When you write out the records, keep every line exactly as it is.

◇ ◇ ◇ ◇ ◇

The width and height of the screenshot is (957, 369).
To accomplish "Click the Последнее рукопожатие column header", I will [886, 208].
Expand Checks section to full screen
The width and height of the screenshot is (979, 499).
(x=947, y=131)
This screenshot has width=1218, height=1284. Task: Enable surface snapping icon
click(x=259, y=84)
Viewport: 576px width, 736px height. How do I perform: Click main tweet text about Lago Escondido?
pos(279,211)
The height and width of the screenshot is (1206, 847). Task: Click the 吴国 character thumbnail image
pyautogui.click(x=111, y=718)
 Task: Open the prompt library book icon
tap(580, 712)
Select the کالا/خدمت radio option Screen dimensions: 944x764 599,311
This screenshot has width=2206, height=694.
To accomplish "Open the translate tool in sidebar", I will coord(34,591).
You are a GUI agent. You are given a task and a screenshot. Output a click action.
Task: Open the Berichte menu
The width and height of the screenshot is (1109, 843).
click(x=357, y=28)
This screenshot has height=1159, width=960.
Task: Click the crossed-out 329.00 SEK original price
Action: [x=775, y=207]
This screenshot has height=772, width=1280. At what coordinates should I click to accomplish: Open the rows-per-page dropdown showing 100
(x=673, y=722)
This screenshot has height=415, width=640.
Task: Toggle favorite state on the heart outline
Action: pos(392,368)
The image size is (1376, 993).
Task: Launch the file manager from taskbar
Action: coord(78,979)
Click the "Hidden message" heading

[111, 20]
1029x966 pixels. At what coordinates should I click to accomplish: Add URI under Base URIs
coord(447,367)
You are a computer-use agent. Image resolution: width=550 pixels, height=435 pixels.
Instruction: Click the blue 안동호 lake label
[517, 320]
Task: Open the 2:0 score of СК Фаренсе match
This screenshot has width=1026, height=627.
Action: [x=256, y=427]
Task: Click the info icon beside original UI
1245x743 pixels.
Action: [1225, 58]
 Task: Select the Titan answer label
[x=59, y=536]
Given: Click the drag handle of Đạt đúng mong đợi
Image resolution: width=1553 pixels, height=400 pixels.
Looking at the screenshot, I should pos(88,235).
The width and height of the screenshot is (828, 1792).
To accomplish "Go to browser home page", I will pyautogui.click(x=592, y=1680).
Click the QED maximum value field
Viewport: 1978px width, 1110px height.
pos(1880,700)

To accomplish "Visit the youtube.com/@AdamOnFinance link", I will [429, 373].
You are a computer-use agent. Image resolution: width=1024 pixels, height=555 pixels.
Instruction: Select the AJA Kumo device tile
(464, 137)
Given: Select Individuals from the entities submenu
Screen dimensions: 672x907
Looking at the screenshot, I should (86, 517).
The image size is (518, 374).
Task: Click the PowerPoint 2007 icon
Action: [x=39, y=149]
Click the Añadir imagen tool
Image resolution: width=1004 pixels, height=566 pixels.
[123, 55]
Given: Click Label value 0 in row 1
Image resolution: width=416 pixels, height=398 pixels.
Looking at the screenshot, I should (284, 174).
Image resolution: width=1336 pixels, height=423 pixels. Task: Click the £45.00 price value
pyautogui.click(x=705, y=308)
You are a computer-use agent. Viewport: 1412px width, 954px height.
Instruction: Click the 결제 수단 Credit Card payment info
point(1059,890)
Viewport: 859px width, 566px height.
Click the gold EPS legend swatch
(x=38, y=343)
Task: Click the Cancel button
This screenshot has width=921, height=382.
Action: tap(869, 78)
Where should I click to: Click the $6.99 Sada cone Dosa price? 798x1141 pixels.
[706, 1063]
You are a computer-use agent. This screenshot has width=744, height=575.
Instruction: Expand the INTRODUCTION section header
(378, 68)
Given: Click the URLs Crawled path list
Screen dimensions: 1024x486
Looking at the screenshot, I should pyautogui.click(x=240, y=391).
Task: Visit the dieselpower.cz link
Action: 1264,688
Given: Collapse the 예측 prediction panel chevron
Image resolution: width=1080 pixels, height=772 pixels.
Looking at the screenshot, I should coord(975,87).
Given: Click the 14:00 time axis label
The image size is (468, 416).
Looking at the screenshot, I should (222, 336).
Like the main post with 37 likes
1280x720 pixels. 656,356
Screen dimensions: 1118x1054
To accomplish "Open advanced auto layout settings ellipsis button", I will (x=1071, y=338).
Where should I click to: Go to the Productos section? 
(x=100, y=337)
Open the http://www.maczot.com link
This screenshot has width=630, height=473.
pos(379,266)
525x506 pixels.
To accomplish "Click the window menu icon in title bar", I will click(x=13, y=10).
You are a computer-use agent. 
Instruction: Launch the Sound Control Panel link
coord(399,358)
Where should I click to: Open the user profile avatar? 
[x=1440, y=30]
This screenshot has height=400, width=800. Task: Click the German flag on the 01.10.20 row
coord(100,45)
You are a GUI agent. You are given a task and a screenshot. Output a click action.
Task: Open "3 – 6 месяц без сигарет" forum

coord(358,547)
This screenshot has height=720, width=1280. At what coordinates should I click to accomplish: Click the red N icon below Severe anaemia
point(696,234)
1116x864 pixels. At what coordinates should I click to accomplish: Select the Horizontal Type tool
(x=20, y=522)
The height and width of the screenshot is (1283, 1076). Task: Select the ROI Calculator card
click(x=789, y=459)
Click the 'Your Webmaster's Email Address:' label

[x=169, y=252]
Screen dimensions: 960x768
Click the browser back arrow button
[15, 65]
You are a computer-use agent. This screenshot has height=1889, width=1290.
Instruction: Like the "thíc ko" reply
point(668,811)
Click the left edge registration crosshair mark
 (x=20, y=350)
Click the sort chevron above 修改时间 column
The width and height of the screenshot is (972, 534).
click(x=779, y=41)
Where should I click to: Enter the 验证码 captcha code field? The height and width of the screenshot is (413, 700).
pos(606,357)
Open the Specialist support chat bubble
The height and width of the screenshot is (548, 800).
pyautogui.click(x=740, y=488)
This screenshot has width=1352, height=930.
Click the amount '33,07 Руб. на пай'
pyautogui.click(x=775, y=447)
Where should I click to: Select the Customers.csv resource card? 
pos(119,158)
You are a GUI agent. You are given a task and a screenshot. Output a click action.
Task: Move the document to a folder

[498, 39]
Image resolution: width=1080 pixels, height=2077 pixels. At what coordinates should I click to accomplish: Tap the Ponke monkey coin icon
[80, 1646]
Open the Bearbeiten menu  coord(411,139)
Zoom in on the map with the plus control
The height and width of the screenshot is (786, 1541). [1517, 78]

◇ ◇ ◇ ◇ ◇

**Result for this task:**
The width and height of the screenshot is (957, 369).
To accomplish "Click the Последнее рукопожатие column header", I will [886, 208].
Expand Checks section to full screen
The width and height of the screenshot is (979, 499).
(x=947, y=131)
This screenshot has width=1218, height=1284. Task: Enable surface snapping icon
click(x=259, y=84)
Viewport: 576px width, 736px height. How do I perform: Click main tweet text about Lago Escondido?
pos(279,211)
The height and width of the screenshot is (1206, 847). Task: Click the 吴国 character thumbnail image
pyautogui.click(x=111, y=718)
 Task: Open the prompt library book icon
tap(580, 712)
Select the کالا/خدمت radio option Screen dimensions: 944x764 599,311
This screenshot has width=2206, height=694.
To accomplish "Open the translate tool in sidebar", I will coord(34,591).
You are a GUI agent. You are given a task and a screenshot. Output a click action.
Task: Open the Berichte menu
The width and height of the screenshot is (1109, 843).
click(x=357, y=28)
This screenshot has height=1159, width=960.
Task: Click the crossed-out 329.00 SEK original price
Action: [x=775, y=207]
This screenshot has height=772, width=1280. At what coordinates should I click to accomplish: Open the rows-per-page dropdown showing 100
(x=673, y=722)
This screenshot has height=415, width=640.
Task: Toggle favorite state on the heart outline
Action: pos(392,368)
The image size is (1376, 993).
Task: Launch the file manager from taskbar
Action: coord(78,979)
Click the "Hidden message" heading

[111, 20]
1029x966 pixels. At what coordinates should I click to accomplish: Add URI under Base URIs
coord(447,367)
You are a computer-use agent. Image resolution: width=550 pixels, height=435 pixels.
Instruction: Click the blue 안동호 lake label
[517, 320]
Task: Open the 2:0 score of СК Фаренсе match
This screenshot has width=1026, height=627.
Action: [x=256, y=427]
Task: Click the info icon beside original UI
1245x743 pixels.
Action: [1225, 58]
 Task: Select the Titan answer label
[x=59, y=536]
Given: Click the drag handle of Đạt đúng mong đợi
Image resolution: width=1553 pixels, height=400 pixels.
Looking at the screenshot, I should pos(88,235).
The width and height of the screenshot is (828, 1792).
To accomplish "Go to browser home page", I will pyautogui.click(x=592, y=1680).
Click the QED maximum value field
Viewport: 1978px width, 1110px height.
pos(1880,700)

To accomplish "Visit the youtube.com/@AdamOnFinance link", I will [429, 373].
You are a computer-use agent. Image resolution: width=1024 pixels, height=555 pixels.
Instruction: Select the AJA Kumo device tile
(464, 137)
Given: Select Individuals from the entities submenu
Screen dimensions: 672x907
Looking at the screenshot, I should (86, 517).
The image size is (518, 374).
Task: Click the PowerPoint 2007 icon
Action: [x=39, y=149]
Click the Añadir imagen tool
Image resolution: width=1004 pixels, height=566 pixels.
[123, 55]
Given: Click Label value 0 in row 1
Image resolution: width=416 pixels, height=398 pixels.
Looking at the screenshot, I should (284, 174).
Image resolution: width=1336 pixels, height=423 pixels. Task: Click the £45.00 price value
pyautogui.click(x=705, y=308)
You are a computer-use agent. Viewport: 1412px width, 954px height.
Instruction: Click the 결제 수단 Credit Card payment info
point(1059,890)
Viewport: 859px width, 566px height.
Click the gold EPS legend swatch
(x=38, y=343)
Task: Click the Cancel button
This screenshot has width=921, height=382.
Action: tap(869, 78)
Where should I click to: Click the $6.99 Sada cone Dosa price? 798x1141 pixels.
[706, 1063]
You are a computer-use agent. This screenshot has width=744, height=575.
Instruction: Expand the INTRODUCTION section header
(378, 68)
Given: Click the URLs Crawled path list
Screen dimensions: 1024x486
Looking at the screenshot, I should pyautogui.click(x=240, y=391).
Task: Visit the dieselpower.cz link
Action: 1264,688
Given: Collapse the 예측 prediction panel chevron
Image resolution: width=1080 pixels, height=772 pixels.
Looking at the screenshot, I should coord(975,87).
Given: Click the 14:00 time axis label
The image size is (468, 416).
Looking at the screenshot, I should (222, 336).
Like the main post with 37 likes
1280x720 pixels. 656,356
Screen dimensions: 1118x1054
To accomplish "Open advanced auto layout settings ellipsis button", I will (x=1071, y=338).
Where should I click to: Go to the Productos section? 
(x=100, y=337)
Open the http://www.maczot.com link
This screenshot has width=630, height=473.
pos(379,266)
525x506 pixels.
To accomplish "Click the window menu icon in title bar", I will click(x=13, y=10).
You are a computer-use agent. 
Instruction: Launch the Sound Control Panel link
coord(399,358)
Where should I click to: Open the user profile avatar? 
[x=1440, y=30]
This screenshot has height=400, width=800. Task: Click the German flag on the 01.10.20 row
coord(100,45)
You are a GUI agent. You are given a task and a screenshot. Output a click action.
Task: Open "3 – 6 месяц без сигарет" forum

coord(358,547)
This screenshot has height=720, width=1280. At what coordinates should I click to accomplish: Click the red N icon below Severe anaemia
point(696,234)
1116x864 pixels. At what coordinates should I click to accomplish: Select the Horizontal Type tool
(x=20, y=522)
The height and width of the screenshot is (1283, 1076). Task: Select the ROI Calculator card
click(x=789, y=459)
Click the 'Your Webmaster's Email Address:' label

[x=169, y=252]
Screen dimensions: 960x768
Click the browser back arrow button
[15, 65]
You are a computer-use agent. This screenshot has height=1889, width=1290.
Instruction: Like the "thíc ko" reply
point(668,811)
Click the left edge registration crosshair mark
 (x=20, y=350)
Click the sort chevron above 修改时间 column
The width and height of the screenshot is (972, 534).
click(x=779, y=41)
Where should I click to: Enter the 验证码 captcha code field? The height and width of the screenshot is (413, 700).
pos(606,357)
Open the Specialist support chat bubble
The height and width of the screenshot is (548, 800).
pyautogui.click(x=740, y=488)
This screenshot has width=1352, height=930.
Click the amount '33,07 Руб. на пай'
pyautogui.click(x=775, y=447)
Where should I click to: Select the Customers.csv resource card? 
pos(119,158)
You are a GUI agent. You are given a task and a screenshot. Output a click action.
Task: Move the document to a folder

[498, 39]
Image resolution: width=1080 pixels, height=2077 pixels. At what coordinates should I click to accomplish: Tap the Ponke monkey coin icon
[80, 1646]
Open the Bearbeiten menu  coord(411,139)
Zoom in on the map with the plus control
The height and width of the screenshot is (786, 1541). [1517, 78]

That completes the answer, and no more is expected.